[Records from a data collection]
++++++++++++++++++++

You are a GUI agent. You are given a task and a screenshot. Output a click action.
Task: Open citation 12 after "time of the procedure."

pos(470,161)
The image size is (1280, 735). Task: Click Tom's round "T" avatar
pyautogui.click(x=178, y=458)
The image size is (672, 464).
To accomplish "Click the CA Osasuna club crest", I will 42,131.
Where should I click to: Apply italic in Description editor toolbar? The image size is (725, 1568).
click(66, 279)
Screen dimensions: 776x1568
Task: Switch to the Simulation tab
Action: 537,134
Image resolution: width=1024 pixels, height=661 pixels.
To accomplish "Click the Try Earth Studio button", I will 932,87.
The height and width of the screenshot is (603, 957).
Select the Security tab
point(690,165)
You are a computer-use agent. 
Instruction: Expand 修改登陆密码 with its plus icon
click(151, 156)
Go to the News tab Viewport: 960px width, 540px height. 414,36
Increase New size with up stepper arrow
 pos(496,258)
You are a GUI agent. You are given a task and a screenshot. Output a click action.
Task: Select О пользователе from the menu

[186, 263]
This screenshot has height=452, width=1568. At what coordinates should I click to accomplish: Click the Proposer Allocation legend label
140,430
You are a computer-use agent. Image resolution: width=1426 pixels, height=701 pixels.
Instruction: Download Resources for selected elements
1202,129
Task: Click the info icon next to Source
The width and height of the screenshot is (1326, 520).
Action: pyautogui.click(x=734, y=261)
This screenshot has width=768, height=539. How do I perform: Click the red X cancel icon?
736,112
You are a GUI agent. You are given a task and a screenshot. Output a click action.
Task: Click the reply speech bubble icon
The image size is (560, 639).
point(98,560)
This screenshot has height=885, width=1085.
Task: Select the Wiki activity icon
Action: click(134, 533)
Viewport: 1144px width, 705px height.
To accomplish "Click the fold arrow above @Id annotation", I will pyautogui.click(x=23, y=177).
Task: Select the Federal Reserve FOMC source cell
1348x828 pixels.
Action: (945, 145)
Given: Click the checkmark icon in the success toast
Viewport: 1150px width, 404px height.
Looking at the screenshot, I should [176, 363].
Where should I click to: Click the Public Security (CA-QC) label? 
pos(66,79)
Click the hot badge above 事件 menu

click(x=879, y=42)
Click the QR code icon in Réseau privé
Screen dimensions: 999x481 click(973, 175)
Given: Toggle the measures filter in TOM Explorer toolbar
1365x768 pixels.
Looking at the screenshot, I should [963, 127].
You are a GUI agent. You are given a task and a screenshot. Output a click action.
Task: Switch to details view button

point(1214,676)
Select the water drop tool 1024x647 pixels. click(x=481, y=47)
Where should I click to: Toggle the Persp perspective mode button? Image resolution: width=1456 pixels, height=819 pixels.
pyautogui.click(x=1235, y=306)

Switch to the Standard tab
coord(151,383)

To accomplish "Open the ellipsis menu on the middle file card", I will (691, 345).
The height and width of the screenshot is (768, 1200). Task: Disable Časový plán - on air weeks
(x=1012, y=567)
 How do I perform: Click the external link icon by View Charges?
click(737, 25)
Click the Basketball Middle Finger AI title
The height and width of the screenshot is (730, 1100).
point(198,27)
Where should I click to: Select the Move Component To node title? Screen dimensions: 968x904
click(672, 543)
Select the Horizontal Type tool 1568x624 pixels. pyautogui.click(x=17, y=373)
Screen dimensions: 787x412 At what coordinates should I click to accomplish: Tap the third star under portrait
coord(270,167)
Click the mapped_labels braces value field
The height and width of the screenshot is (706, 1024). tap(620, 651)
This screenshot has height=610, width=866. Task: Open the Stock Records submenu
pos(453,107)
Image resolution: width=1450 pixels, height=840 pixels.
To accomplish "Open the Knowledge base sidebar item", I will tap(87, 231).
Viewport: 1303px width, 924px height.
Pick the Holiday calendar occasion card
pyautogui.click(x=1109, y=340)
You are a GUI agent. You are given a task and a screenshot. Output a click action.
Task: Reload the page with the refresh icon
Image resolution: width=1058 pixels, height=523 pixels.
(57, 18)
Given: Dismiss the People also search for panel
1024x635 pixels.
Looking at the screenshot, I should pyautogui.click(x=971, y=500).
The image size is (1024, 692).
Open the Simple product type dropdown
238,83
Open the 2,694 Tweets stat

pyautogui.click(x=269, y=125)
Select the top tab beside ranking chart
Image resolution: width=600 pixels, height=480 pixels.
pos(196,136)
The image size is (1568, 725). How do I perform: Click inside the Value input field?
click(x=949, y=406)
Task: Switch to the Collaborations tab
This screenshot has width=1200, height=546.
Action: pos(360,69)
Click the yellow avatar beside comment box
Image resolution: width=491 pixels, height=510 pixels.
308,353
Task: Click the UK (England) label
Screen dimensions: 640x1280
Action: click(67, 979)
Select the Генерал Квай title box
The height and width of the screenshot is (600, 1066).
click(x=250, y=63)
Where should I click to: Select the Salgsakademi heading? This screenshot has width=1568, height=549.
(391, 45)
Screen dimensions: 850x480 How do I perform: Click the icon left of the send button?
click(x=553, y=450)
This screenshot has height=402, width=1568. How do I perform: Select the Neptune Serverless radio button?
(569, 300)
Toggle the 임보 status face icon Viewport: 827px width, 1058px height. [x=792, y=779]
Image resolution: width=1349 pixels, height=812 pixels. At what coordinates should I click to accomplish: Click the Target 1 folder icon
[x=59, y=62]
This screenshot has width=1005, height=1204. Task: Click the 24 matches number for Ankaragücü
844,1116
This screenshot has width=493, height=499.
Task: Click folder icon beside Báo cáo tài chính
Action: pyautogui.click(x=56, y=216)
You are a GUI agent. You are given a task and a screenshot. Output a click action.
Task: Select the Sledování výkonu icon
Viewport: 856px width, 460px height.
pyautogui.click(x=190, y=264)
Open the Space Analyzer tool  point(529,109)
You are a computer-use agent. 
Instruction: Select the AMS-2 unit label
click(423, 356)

++++++++++++++++++++

What you are asked to do.
Please return exactly the lines from the opening line of the data above through the line with "Task: Click the info icon next to Source", both included and nothing else.

Exercise response.
You are a GUI agent. You are given a task and a screenshot. Output a click action.
Task: Open citation 12 after "time of the procedure."

pos(470,161)
The image size is (1280, 735). Task: Click Tom's round "T" avatar
pyautogui.click(x=178, y=458)
The image size is (672, 464).
To accomplish "Click the CA Osasuna club crest", I will 42,131.
Where should I click to: Apply italic in Description editor toolbar? The image size is (725, 1568).
click(66, 279)
Screen dimensions: 776x1568
Task: Switch to the Simulation tab
Action: 537,134
Image resolution: width=1024 pixels, height=661 pixels.
To accomplish "Click the Try Earth Studio button", I will 932,87.
The height and width of the screenshot is (603, 957).
Select the Security tab
point(690,165)
You are a computer-use agent. 
Instruction: Expand 修改登陆密码 with its plus icon
click(151, 156)
Go to the News tab Viewport: 960px width, 540px height. 414,36
Increase New size with up stepper arrow
 pos(496,258)
You are a GUI agent. You are given a task and a screenshot. Output a click action.
Task: Select О пользователе from the menu

[186, 263]
This screenshot has height=452, width=1568. At what coordinates should I click to accomplish: Click the Proposer Allocation legend label
140,430
You are a computer-use agent. Image resolution: width=1426 pixels, height=701 pixels.
Instruction: Download Resources for selected elements
1202,129
Task: Click the info icon next to Source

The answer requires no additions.